Антихрист | страница 19
Всякие души встречаем мы в мире сём. Одни проходят мимо, оставаясь нам незнакомыми, к другим мы привязываемся. Но таят они в себе обман, ибо душа всегда одинока и, как ни жаждет любви, не может долгое время терпеть рядом с собой другую душу, ибо обе они мучаются, каждая сама по себе, и общение их подобно общению грешников в преисподней.
Однажды застал я Лаврентия на каменной скамье возле нашего дома — он поджидал моего отца. Я подсел к нему, но на улице пахло нечистотами, и я предложил ему пойти навстречу отцу через северные ворота, по царской дороге. День клонился к вечеру, навевая раздумье и грусть; было тепло и тихо — в такие часы мерещится, что сам Господь замер в раздумье над своим творением. Заходящее солнце освещало башни и поседевшие стены крепости, открывая глазу все лишаи и трещины, где свили гнезда соколы и вороны, внизу сверкали воды Янтры, а над потонувшими в тени домами и церквами Асенова города тянулись к небу прямые струи голубоватого дыма. Не без зависти говорил Лаврентий, какой я счастливец — стану, дескать, богомазом, как отец, всё для того у меня под рукой. Я сказал ему, что художество не влечет меня, и слово за слово признался, что сочинительствую. Воодушевился, разоткровенничался я, ещё недавно не желавший никого видеть, ни с кем говорить. Он был старше меня, и, чтобы доказать, что я не молокосос, прочитал я самую последнюю свою стихотворную молитву:
Лаврентий поглядел на меня, задумался, потом говорит: «Так и думал я, что не смирен ты духом. Не слышал ты разве, что дьявол обращает горделивых ангелов в бесов? Сам Сатанаил от великой гордыни отвратился от Бога и повлек за собой ангелов божьих. Молод ты, а какими помыслами одержим!»

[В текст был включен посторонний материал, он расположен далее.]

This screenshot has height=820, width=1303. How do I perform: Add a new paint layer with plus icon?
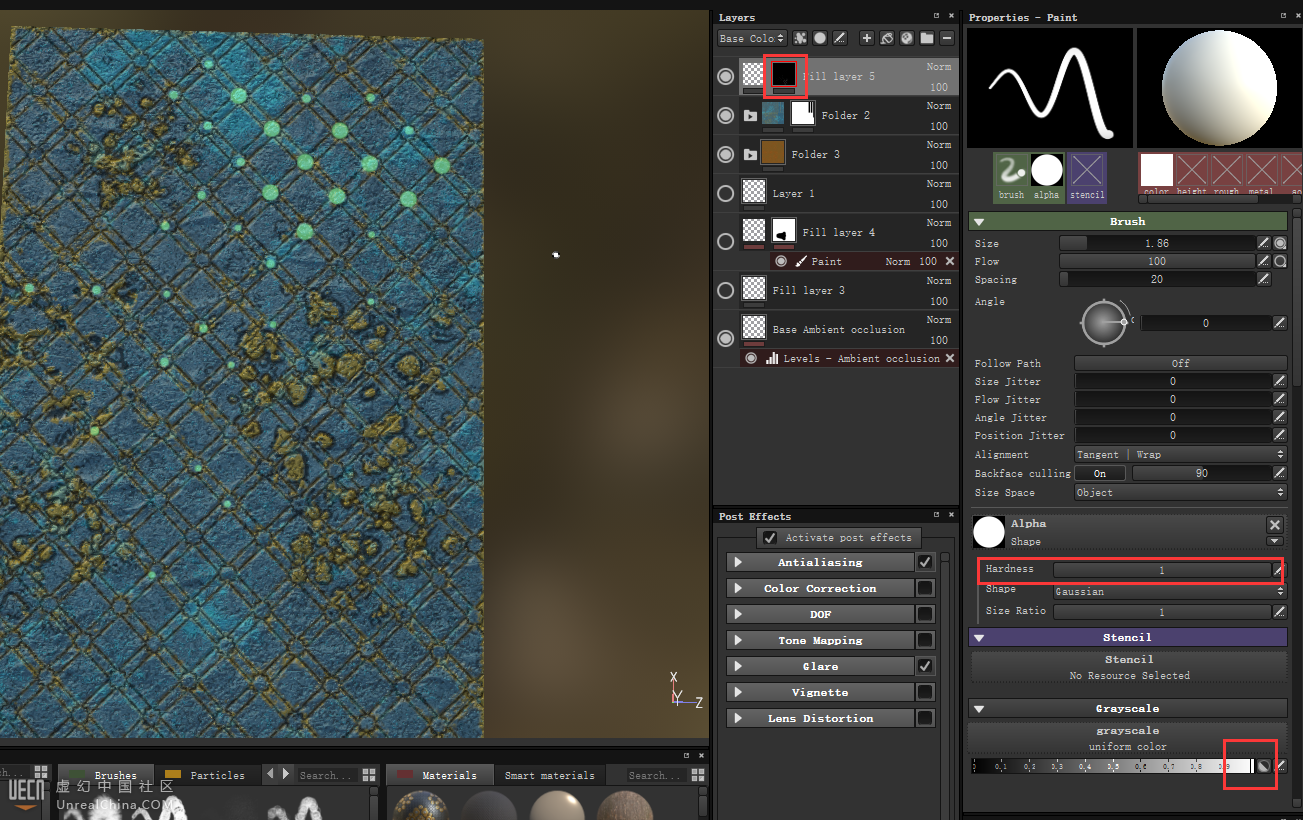(867, 38)
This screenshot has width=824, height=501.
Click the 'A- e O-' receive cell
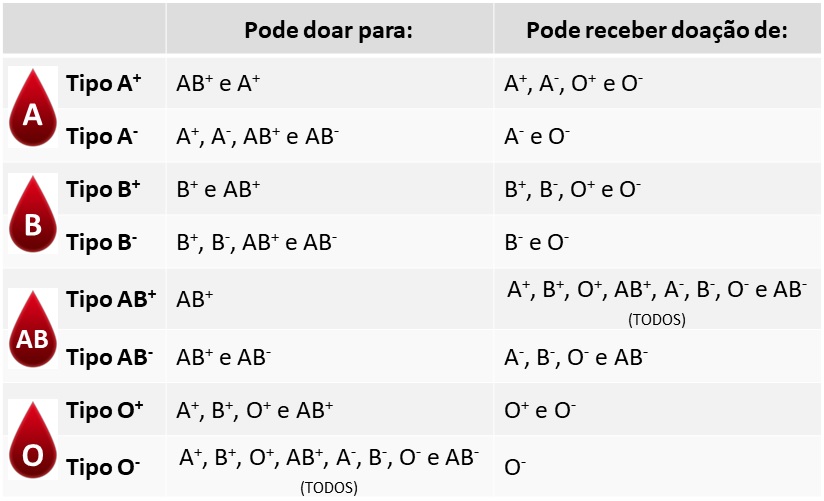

Ошеломил я его и, чтобы ошеломить ещё более, прочел и другие свои молитвы. Гляжу, в чистых глазах его заплясали огоньки — и он тоже разоткровенничался, посвятил меня в свою тайну. Оказалось, находился он в духовном сношении со святым и великим мужем Теодосием и ныне совершенствовался в смирении, дабы перейти к подвигу безмолвия, однако же украшение книг мешало ему сосредоточиться духом и мыслью. Так открылась мне спасительная тайна исихастов, то есть безмолвствующих, о которых много толков ходило в Тырновграде.